§ WHAT IS EXPECTED
All lines from the one with "The width and height of the screenshot is (1441, 843)." to the end of the data: return those exactly, and only those.

-*-

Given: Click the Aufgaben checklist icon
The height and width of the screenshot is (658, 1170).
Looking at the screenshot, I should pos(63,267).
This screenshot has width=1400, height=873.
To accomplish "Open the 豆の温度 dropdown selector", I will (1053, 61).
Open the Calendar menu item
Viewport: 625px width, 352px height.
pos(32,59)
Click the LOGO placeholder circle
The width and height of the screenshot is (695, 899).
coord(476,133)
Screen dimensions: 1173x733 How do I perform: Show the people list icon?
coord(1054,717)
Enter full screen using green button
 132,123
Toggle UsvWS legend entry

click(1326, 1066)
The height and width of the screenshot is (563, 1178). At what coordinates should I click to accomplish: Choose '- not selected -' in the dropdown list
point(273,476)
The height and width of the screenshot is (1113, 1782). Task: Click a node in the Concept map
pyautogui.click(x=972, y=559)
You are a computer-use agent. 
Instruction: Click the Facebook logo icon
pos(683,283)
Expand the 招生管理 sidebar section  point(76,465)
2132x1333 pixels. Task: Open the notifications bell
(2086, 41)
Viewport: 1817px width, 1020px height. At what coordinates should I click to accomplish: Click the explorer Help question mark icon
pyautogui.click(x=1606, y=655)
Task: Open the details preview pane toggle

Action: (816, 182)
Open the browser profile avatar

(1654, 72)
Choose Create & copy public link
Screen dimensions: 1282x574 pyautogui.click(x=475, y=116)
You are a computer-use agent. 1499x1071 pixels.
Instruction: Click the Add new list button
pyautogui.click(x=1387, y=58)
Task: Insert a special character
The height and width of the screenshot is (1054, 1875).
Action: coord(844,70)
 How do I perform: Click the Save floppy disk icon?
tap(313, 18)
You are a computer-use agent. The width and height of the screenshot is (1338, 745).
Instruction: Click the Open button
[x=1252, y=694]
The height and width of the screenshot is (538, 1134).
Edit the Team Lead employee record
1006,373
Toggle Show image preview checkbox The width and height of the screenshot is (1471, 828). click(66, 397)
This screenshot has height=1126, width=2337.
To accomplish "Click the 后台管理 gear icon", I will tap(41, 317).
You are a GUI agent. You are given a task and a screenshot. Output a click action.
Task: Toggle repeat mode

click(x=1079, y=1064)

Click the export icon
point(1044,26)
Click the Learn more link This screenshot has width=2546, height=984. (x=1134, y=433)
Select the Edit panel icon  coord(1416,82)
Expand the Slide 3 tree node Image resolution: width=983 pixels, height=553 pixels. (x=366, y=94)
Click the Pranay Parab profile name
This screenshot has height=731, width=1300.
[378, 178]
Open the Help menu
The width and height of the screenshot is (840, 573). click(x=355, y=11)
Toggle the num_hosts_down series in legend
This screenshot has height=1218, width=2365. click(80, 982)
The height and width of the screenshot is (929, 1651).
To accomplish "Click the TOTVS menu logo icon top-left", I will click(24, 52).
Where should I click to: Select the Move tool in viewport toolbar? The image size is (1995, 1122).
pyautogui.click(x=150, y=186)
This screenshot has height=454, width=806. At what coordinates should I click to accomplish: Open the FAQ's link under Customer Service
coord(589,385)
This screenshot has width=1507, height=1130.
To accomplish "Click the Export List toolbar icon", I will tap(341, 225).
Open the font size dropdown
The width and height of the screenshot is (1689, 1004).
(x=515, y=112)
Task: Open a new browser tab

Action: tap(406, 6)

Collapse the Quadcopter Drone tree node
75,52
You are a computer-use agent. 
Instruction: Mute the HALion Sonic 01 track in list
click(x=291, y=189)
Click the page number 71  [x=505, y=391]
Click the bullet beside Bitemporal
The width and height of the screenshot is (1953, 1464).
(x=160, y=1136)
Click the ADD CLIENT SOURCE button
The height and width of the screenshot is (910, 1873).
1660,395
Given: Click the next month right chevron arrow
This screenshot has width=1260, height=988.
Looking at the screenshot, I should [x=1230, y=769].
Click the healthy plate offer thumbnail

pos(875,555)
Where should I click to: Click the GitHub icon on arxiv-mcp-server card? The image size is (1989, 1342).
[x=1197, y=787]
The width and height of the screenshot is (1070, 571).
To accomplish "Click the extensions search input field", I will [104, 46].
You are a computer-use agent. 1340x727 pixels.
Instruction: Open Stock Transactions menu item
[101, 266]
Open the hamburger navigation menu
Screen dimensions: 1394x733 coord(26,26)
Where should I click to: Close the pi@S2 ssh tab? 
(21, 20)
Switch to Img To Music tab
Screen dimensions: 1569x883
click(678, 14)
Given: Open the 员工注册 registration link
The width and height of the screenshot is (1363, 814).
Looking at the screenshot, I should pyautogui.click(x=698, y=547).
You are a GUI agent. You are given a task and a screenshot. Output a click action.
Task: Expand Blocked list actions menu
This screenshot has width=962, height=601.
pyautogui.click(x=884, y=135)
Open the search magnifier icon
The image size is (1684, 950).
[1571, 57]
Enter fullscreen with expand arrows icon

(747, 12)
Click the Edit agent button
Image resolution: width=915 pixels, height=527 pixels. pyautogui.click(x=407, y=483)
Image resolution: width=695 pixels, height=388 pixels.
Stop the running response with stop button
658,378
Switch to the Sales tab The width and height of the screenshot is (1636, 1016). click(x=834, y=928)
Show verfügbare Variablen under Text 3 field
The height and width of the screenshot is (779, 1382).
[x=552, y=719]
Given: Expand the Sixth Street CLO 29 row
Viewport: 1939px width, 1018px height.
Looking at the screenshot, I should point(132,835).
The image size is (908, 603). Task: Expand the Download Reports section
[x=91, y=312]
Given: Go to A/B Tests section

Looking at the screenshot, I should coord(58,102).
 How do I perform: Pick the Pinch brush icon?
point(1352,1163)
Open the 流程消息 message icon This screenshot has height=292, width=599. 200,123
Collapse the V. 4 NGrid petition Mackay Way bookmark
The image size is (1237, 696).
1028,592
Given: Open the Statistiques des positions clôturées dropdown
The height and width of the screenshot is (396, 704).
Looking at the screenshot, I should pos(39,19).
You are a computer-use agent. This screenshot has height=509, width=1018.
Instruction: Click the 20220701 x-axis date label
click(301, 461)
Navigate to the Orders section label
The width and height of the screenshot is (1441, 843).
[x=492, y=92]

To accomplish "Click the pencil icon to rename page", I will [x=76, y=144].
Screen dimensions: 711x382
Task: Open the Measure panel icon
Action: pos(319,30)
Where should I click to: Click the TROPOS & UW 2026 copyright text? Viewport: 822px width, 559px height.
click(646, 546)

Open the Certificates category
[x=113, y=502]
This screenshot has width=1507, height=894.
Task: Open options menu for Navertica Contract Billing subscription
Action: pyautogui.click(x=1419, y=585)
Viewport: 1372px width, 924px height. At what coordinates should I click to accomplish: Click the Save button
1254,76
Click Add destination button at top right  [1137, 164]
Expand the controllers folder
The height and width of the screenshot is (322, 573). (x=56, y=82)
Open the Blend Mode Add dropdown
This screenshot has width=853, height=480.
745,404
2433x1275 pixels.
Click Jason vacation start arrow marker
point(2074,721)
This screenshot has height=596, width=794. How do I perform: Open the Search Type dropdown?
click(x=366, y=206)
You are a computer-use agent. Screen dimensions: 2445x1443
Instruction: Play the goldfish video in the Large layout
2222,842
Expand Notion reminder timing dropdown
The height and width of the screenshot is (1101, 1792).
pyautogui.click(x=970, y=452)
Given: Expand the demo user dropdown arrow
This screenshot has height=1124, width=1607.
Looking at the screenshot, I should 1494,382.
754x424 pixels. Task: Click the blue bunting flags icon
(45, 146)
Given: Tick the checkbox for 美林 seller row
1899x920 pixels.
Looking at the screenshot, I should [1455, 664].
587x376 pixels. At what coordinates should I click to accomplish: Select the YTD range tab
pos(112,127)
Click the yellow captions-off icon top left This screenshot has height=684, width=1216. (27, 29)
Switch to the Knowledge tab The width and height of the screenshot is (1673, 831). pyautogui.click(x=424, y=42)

-*-

§ SOLUTION TO THE EXERCISE
The width and height of the screenshot is (1441, 843).
[x=492, y=92]

To accomplish "Click the pencil icon to rename page", I will [x=76, y=144].
Screen dimensions: 711x382
Task: Open the Measure panel icon
Action: pos(319,30)
Where should I click to: Click the TROPOS & UW 2026 copyright text? Viewport: 822px width, 559px height.
click(646, 546)

Open the Certificates category
[x=113, y=502]
This screenshot has width=1507, height=894.
Task: Open options menu for Navertica Contract Billing subscription
Action: pyautogui.click(x=1419, y=585)
Viewport: 1372px width, 924px height. At what coordinates should I click to accomplish: Click the Save button
1254,76
Click Add destination button at top right  [1137, 164]
Expand the controllers folder
The height and width of the screenshot is (322, 573). (x=56, y=82)
Open the Blend Mode Add dropdown
This screenshot has width=853, height=480.
745,404
2433x1275 pixels.
Click Jason vacation start arrow marker
point(2074,721)
This screenshot has height=596, width=794. How do I perform: Open the Search Type dropdown?
click(x=366, y=206)
You are a computer-use agent. Screen dimensions: 2445x1443
Instruction: Play the goldfish video in the Large layout
2222,842
Expand Notion reminder timing dropdown
The height and width of the screenshot is (1101, 1792).
pyautogui.click(x=970, y=452)
Given: Expand the demo user dropdown arrow
This screenshot has height=1124, width=1607.
Looking at the screenshot, I should 1494,382.
754x424 pixels. Task: Click the blue bunting flags icon
(45, 146)
Given: Tick the checkbox for 美林 seller row
1899x920 pixels.
Looking at the screenshot, I should [1455, 664].
587x376 pixels. At what coordinates should I click to accomplish: Select the YTD range tab
pos(112,127)
Click the yellow captions-off icon top left This screenshot has height=684, width=1216. (27, 29)
Switch to the Knowledge tab The width and height of the screenshot is (1673, 831). pyautogui.click(x=424, y=42)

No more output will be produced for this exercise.